L’ensemble des intervenants souligna la forte convergence en cours, dans le domaine du document électronique, entre les acteurs « traditionnels » de l’ex-chaîne du livre. Les auteurs sont maintenant producteurs de documents, les éditeurs sont aussi diffuseurs, et les lecteurs sont bien souvent aussi producteurs. Quant aux professionnels de la documentation, et notamment aux catalogueurs, si leur rôle, pour beaucoup, reste essentiel, voire crucial dans un contexte de complexification des techniques et d’explosion de l’offre documentaire, ils ne peuvent plus considérer leur profession comme « à part » de cet univers, dont Internet est pour l’heure la manifestation la plus connue.

Pour preuve, les débats autour de sgml, les initiatives comme le Dublin core, ou la nécessité de prendre en compte des évolutions normatives sur lesquelles la profession n’a plus de maîtrise : si d’aucuns regrettèrent que les informaticiens redeviennent les « maîtres du jeu », beaucoup considérèrent cette évolution comme bénéfique.

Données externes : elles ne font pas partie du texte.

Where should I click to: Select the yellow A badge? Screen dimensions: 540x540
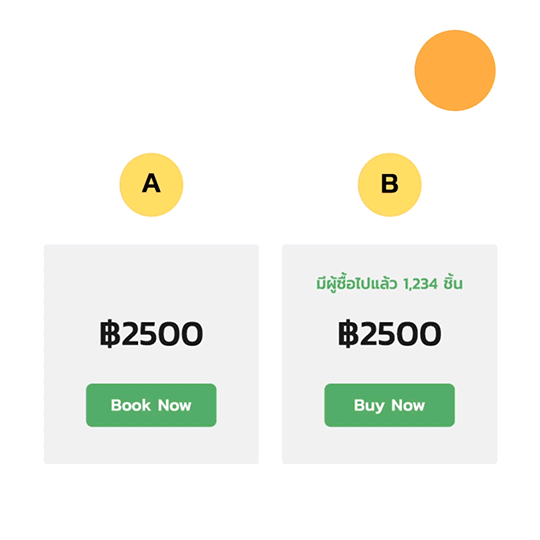pos(151,185)
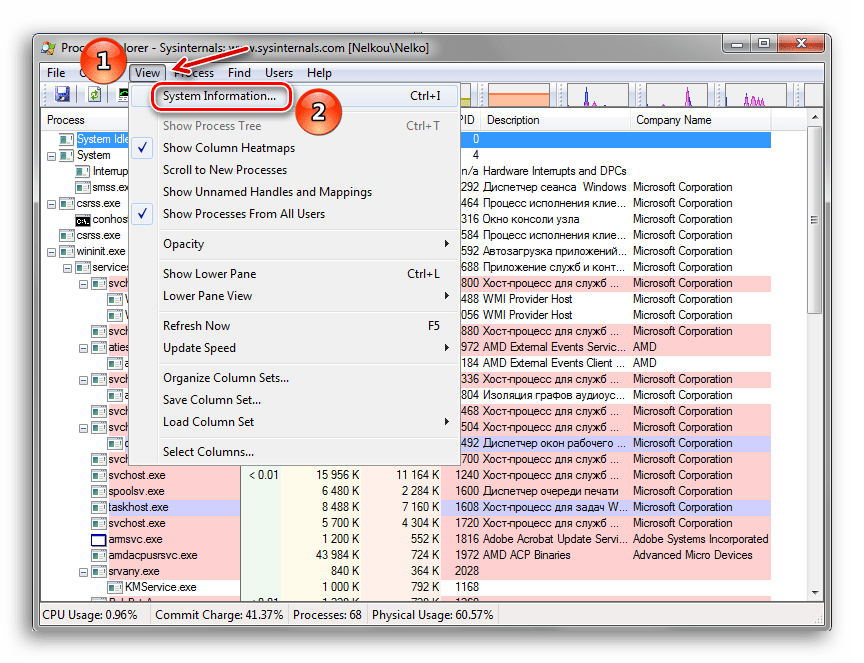
Task: Uncheck Show Processes From All Users
Action: point(243,214)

Enfin obligés de composer avec les contraintes des producteurs comme des consommateurs d’information, le « médiathécaire » peut désormais comme tout un chacun faire entendre sa voix, avec, pour le soutenir, ce capital de dizaines d’années d’effort dans le domaine du traitement raisonné de l’information.

Ceux qui étaient venus chercher des réponses définitives à des questions aussi brutales que « SGML va-t-il supplanter les formats marc ? » ou « La fonction de catalogage va-t-elle disparaître ? » repartirent sans doute déçus, non pas tant de n’avoir pas eu de réponse à ces questions... que parce que ces questions mêmes ne semblaient pas avoir une grande pertinence, la nécessité d’organisation de l’information, de son traitement, de sa recherche, de sa sélection, transcendant des problèmes techniques là où c’est la... métatechnique qui, pour une fois, l’emporta !

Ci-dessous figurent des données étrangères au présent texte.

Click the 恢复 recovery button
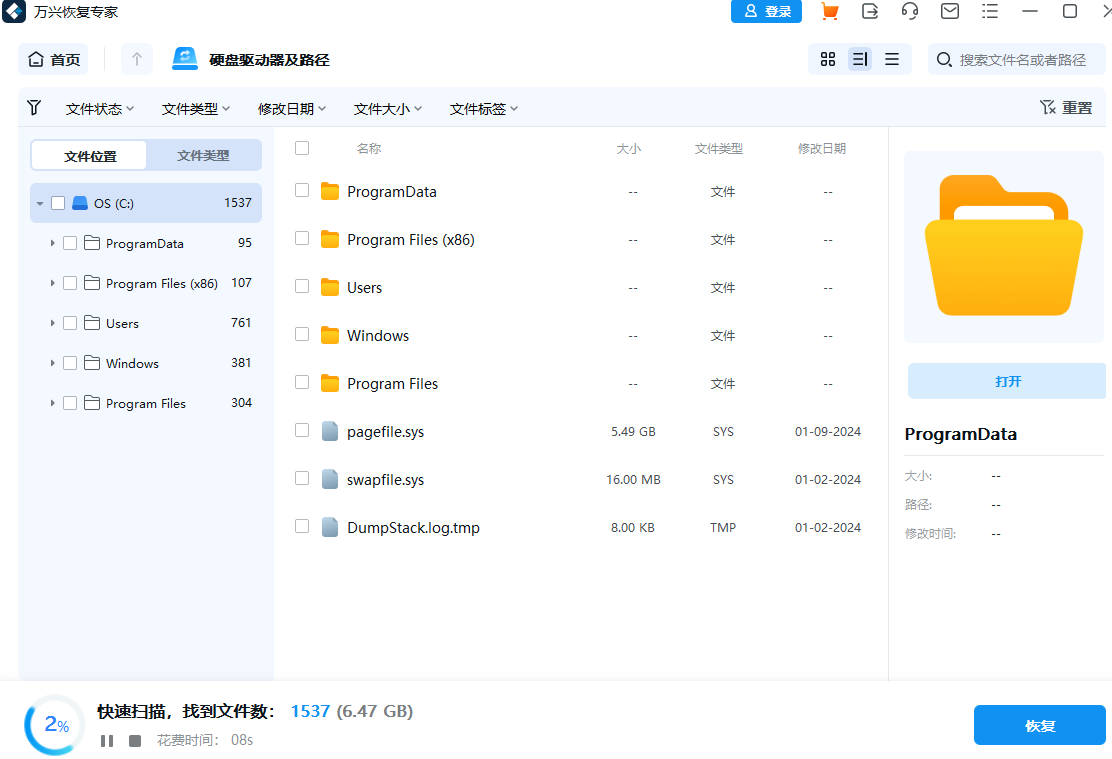Image resolution: width=1112 pixels, height=759 pixels. click(x=1039, y=724)
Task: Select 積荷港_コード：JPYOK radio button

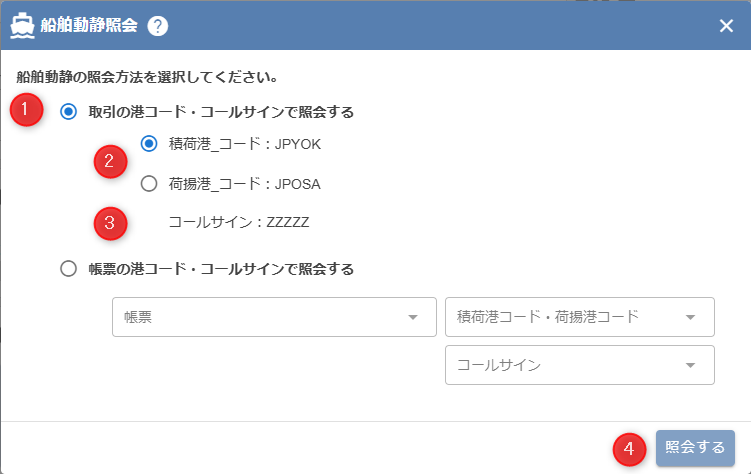Action: tap(149, 143)
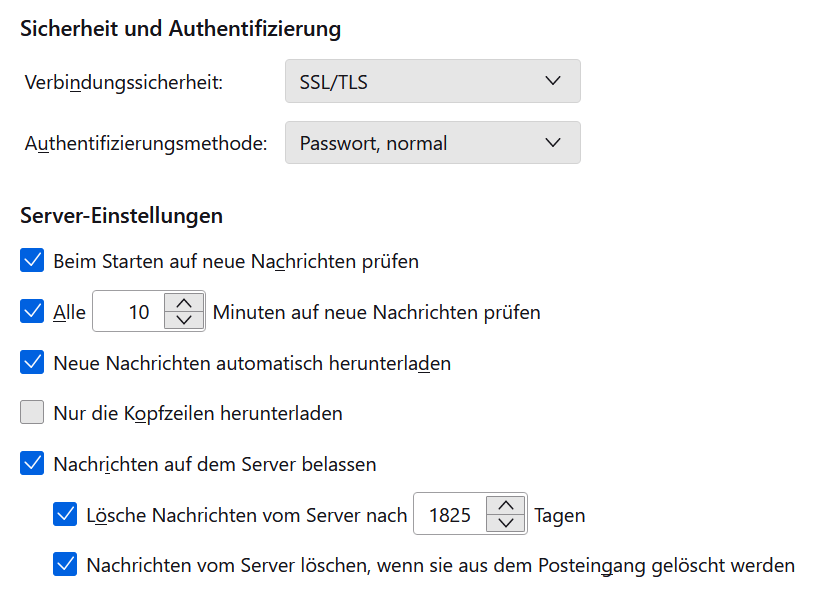Uncheck Nachrichten vom Server löschen, wenn gelöscht
The image size is (826, 605).
[x=66, y=565]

Les nombreux professionnels de l’information en provenance de pays « en voie de développement », notamment d’Afrique, surent par ailleurs, et fort opportunément, replacer ces débats techniciens dans le contexte plus large de la responsabilité humaine face à la transmission de la culture, qu’elle soit scientifique ou artistique. Soulignant le fossé qui peut exister, en termes de réseaux, d’infrastructure, de moyens et de méthodes, entre les pays du « Nord » et ceux du « Sud », ils montrèrent que, par-delà les agitations éphémères autour de tel format ou de tel protocole, il fallait traiter les biens d’information d’une manière non pas seulement mécanique mais aussi culturelle.

  1. (retour)↑  Les actes de la conférence internationale seront prochainement disponibles : des renseignements peuvent être obtenus sur le serveur www de la Bibliothèque nationale du Canada à l’adresse suivante : http://www.nlc-bnc-ca
  2. (retour)↑  Auteur du fameux ouvrage La Civilisation vidéo-chrétienne, Paris, Retz, 1990 (Actualité des sciences humaines).

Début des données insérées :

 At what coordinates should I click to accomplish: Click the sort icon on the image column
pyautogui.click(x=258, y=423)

  3. (retour)↑  En fait deux DTD, l’une principalement pour le format bibliographique, l’autre principalement pour le format d’autorités.
  4. (retour)↑  La cohabitation de différentes dtd, par exemple et pourquoi pas celles d’USMARC et d’UNIMARC, au sein d’un même système, ne semblant pas poser de problèmes techniques particuliers.